▶ ASSIGNMENT: Although the data holds pictures, return only the lines from the one containing "This screenshot has width=1339, height=540." to the end, exactly, and without them.
>>>>>
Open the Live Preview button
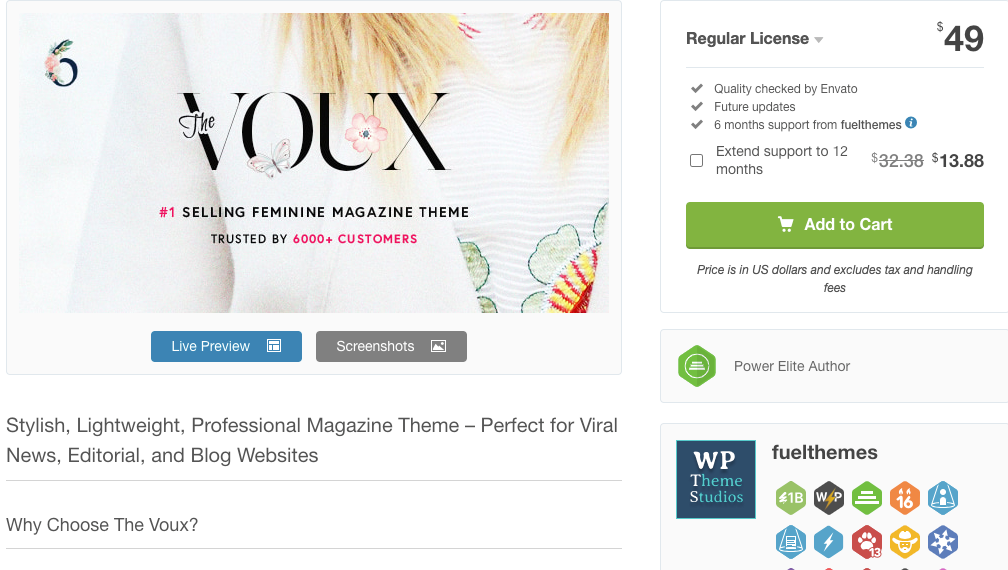pos(226,346)
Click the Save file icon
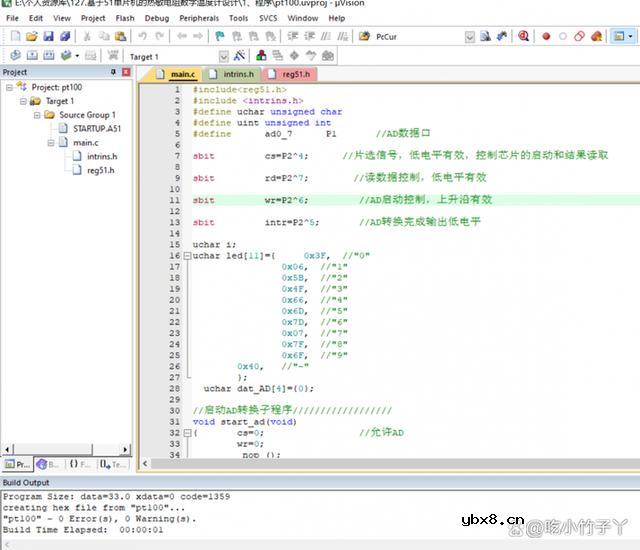This screenshot has height=550, width=640. pos(47,36)
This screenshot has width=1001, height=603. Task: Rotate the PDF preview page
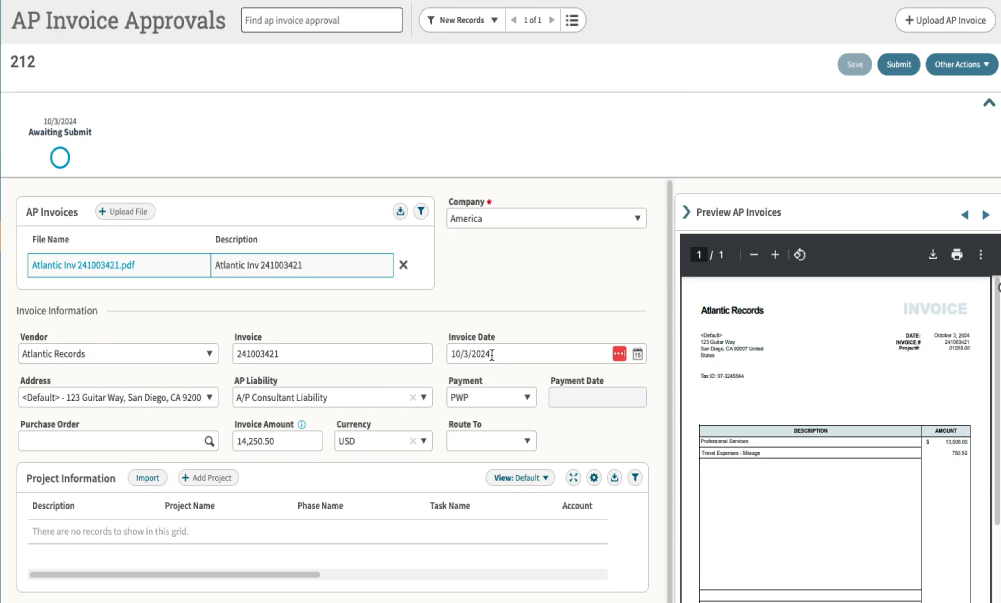point(800,255)
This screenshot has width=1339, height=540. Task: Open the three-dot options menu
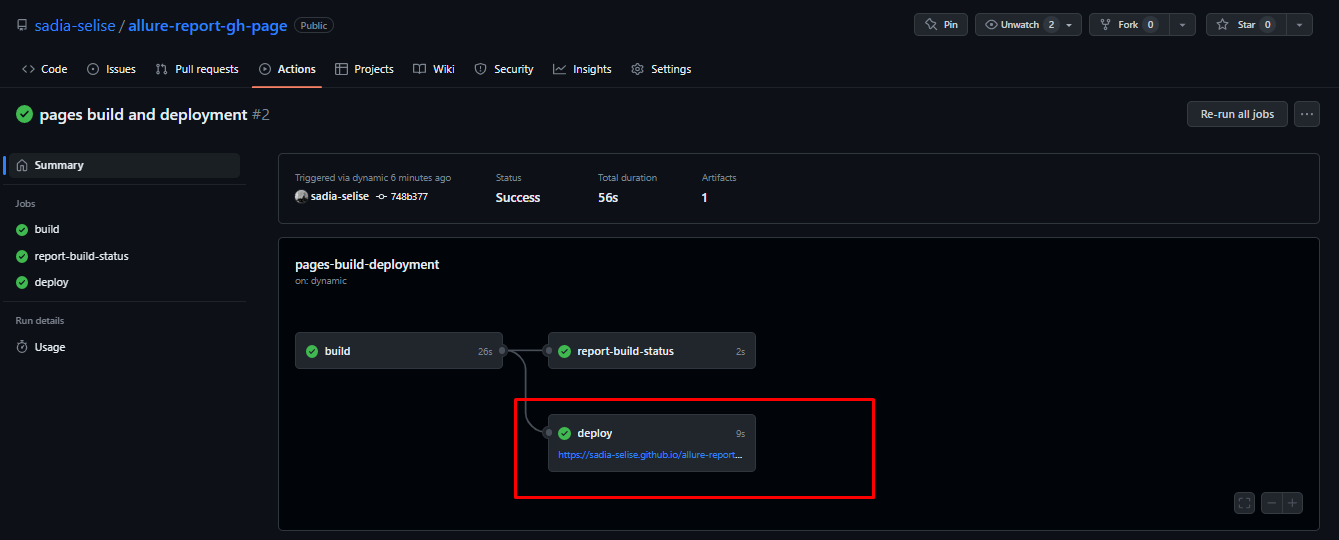[x=1306, y=114]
<<<<<
▶ TASK RESULT:
This screenshot has width=1339, height=540. Task: Open the three-dot options menu
[x=1306, y=114]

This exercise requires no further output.